В качестве примеров успешной идентификации гена можно привести работы по изучению генов A. thaliana. Например, ген PINOID1 (PID1) кодирует серин-треониновую протеинкиназу (ее молекулярная функция - фосфорилирование белков в цитоплазме клетки), которая участвует в обеспечении полярного транспорта ауксина из клетки (клеточная функция - регуляция выхода ауксина из базальной части клетки в апопласт). Мутации, полностью нарушающие работу гена PID1, блокируют полярный транспорт этого гормона (функция на уровне ткани - нарушение базипетального транспорта ауксина по цветоносу) и приводят к недоразвитию цветоноса (функция на уровне растения - регуляция развития цветоноса). Ген PIN1 работает вместе с геном PID1 и имеет ту же функцию на клеточном, тканевом и организменном уровне. В то же время, его молекулярная функция - совершенно иная. Этот ген кодирует белок, который обеспечивает трансмембранный транспорт ауксина. Гомологи гена PIN1 (PIN2 - PIN8) имеют сходную молекулярную функцию, но работают в других тканях растений (большинство - в корне).

2. Основные методы идентификации генов растений

В настоящее время разработан ряд эффективно работающих методов идентификации генов растений. Большинство этих методов используются и для идентификации генов у животных. Эффективность того или другого метода зависит от степени изученности генома, наличия коллекций мутантов, полученных с помощью традиционных методов мутагенеза (химических мутагенов и радиации), от возможности получения трансгенных растений. Для генов, маркированных точковыми мутациями, протяженными делециями и инсерциями используют разные методы идентификации генов. В этом разделе рассмотрены основные принципы идентификации генов, маркированных точковыми мутациями и делециями. Теоретические и практические аспекты методов идентификации генов на основе инсерционного мутагенеза будут рассмотрены отдельно, в следующих разделах пособия.

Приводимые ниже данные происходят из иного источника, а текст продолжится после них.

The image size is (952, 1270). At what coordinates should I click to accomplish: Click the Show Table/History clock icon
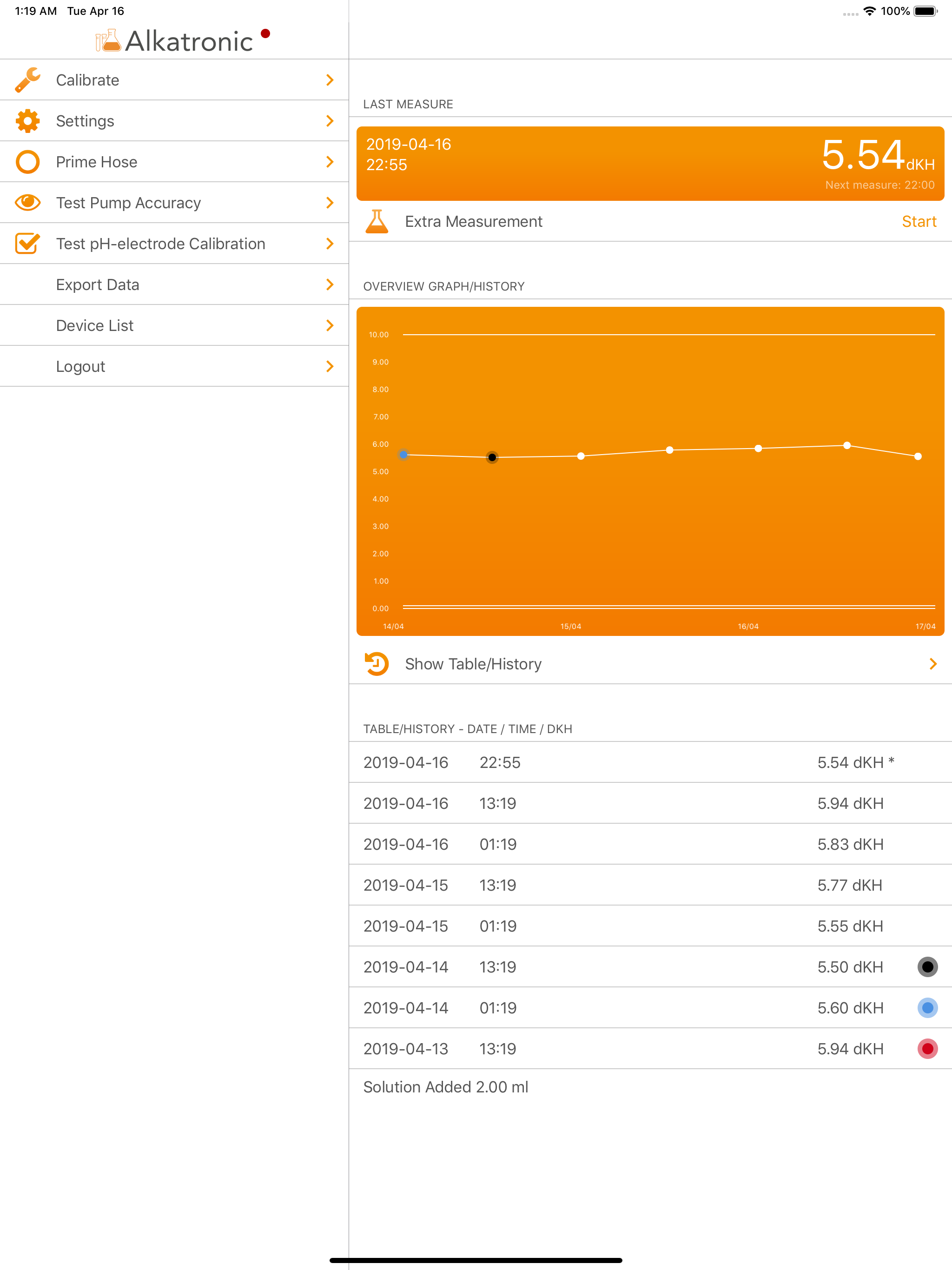pyautogui.click(x=377, y=664)
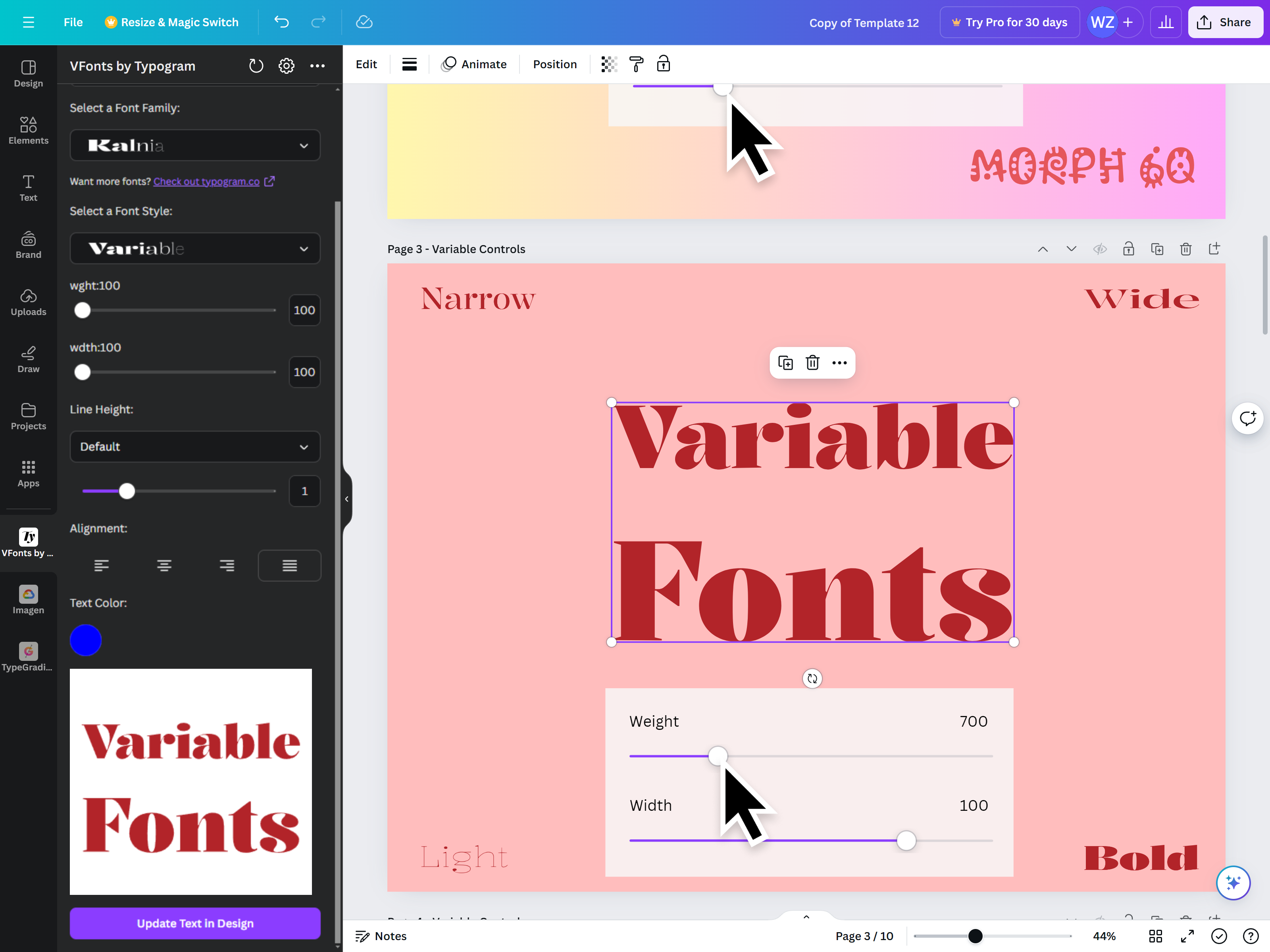This screenshot has width=1270, height=952.
Task: Click the copy style paint roller icon
Action: pyautogui.click(x=636, y=64)
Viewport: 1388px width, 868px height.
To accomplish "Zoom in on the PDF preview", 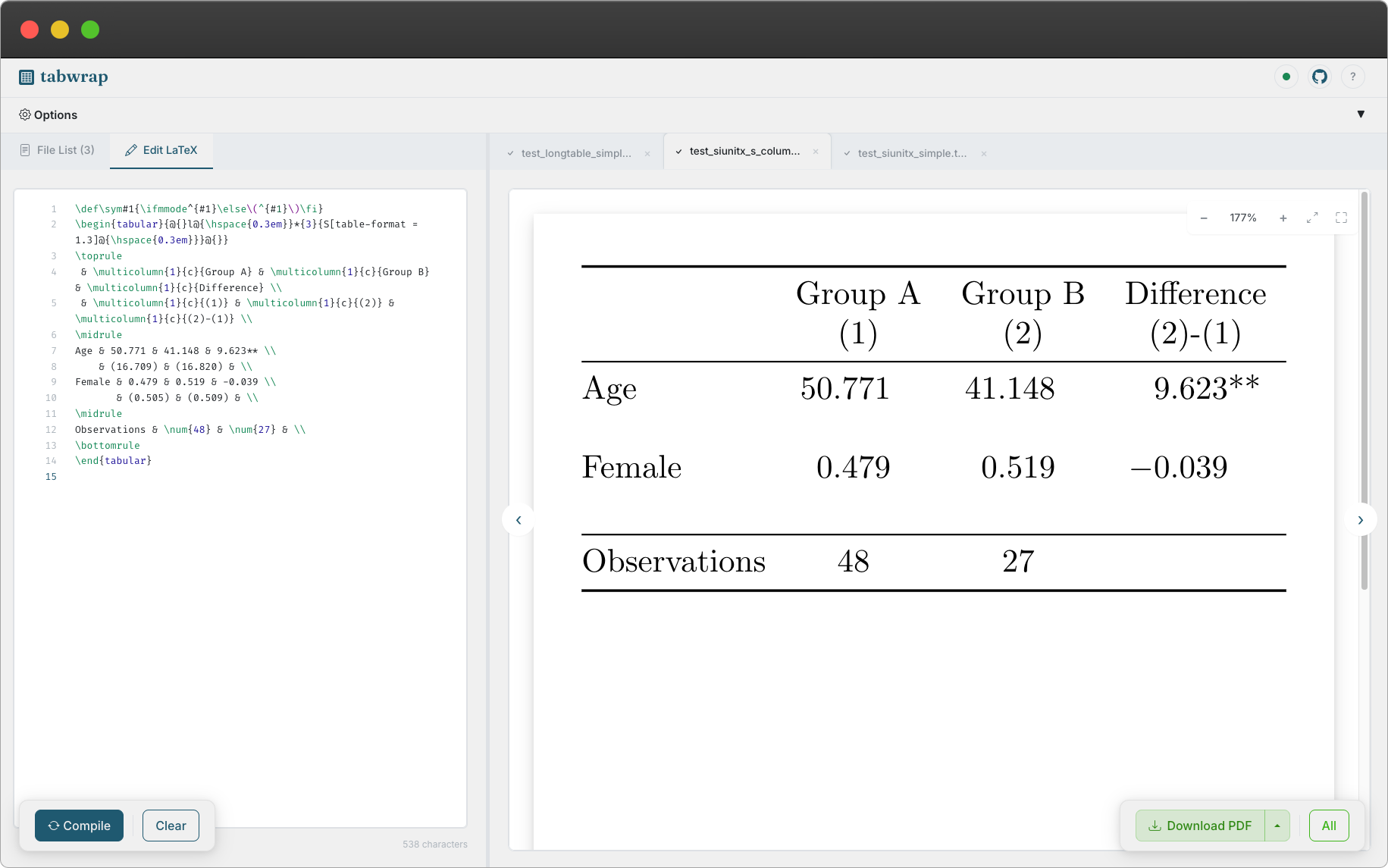I will [1283, 218].
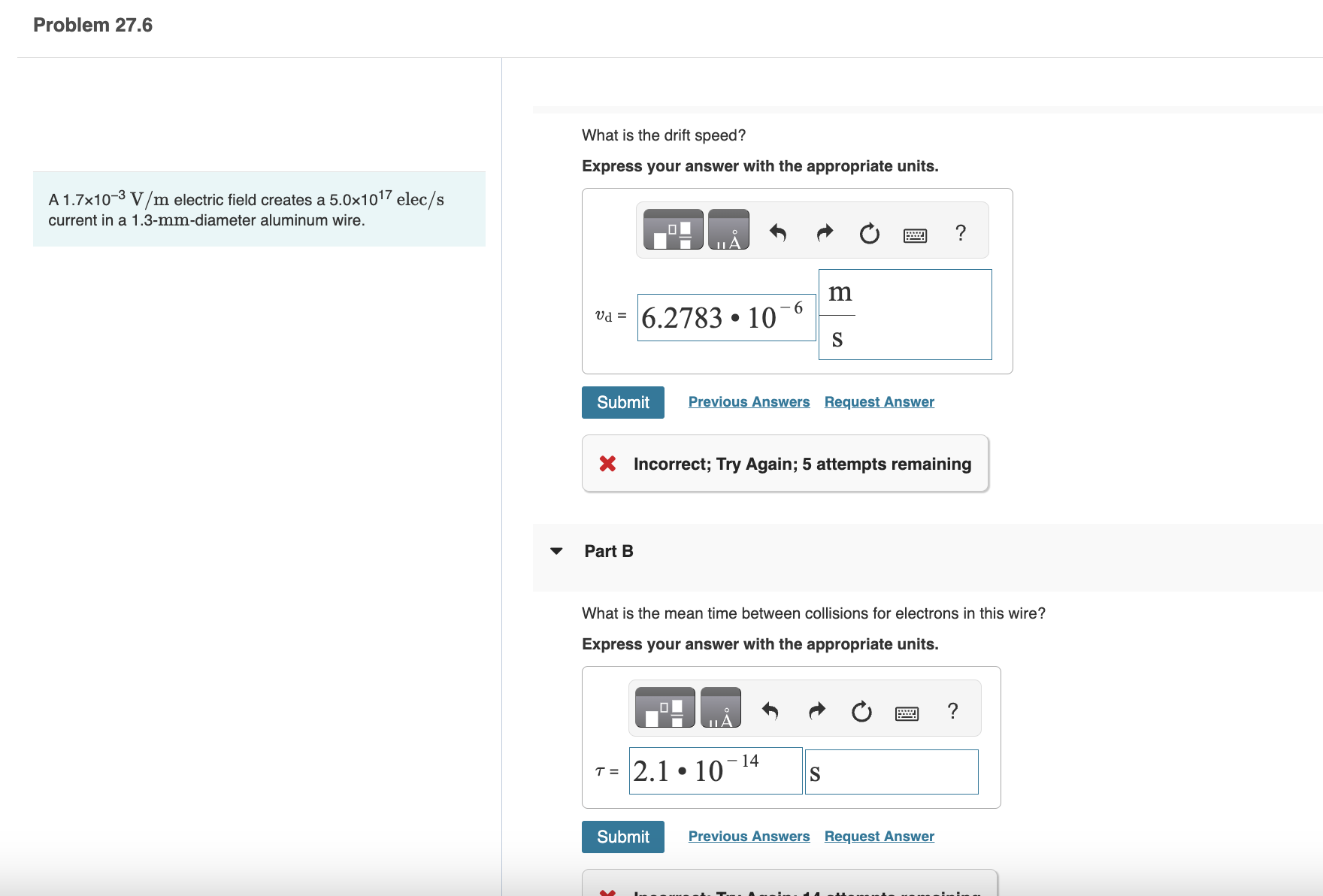Select the tau units input showing s
The width and height of the screenshot is (1323, 896).
pos(891,772)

Отметим, что генетические методы на современном этапе развития генетики принято разделять на 2 основные группы в зависимости от стратегии идентификации генов. Если исследователь идет от признака, исследуя его проявление у растения дикого типа и мутантов и изучая функцию гена на уровне организма, к изучению молекулярной функции гена и его структуры, то эту стратегию принято называть "прямой" генетикой. Этот подход, начало которому положили исследования, начатые в первом десятилетии двадцатого века в лаборатории Моргана и приведшие к выделению десятков мутантов дрозофилы, был основным в течение всего двадцатого столетия. При этом мутации, на основе изучения которых определяли функцию генов, отбирались по изменению фенотипа, и основная проблема в этом случае заключалась в идентификации генов, мутации в которых обусловливали этот измененный, мутантный фенотип.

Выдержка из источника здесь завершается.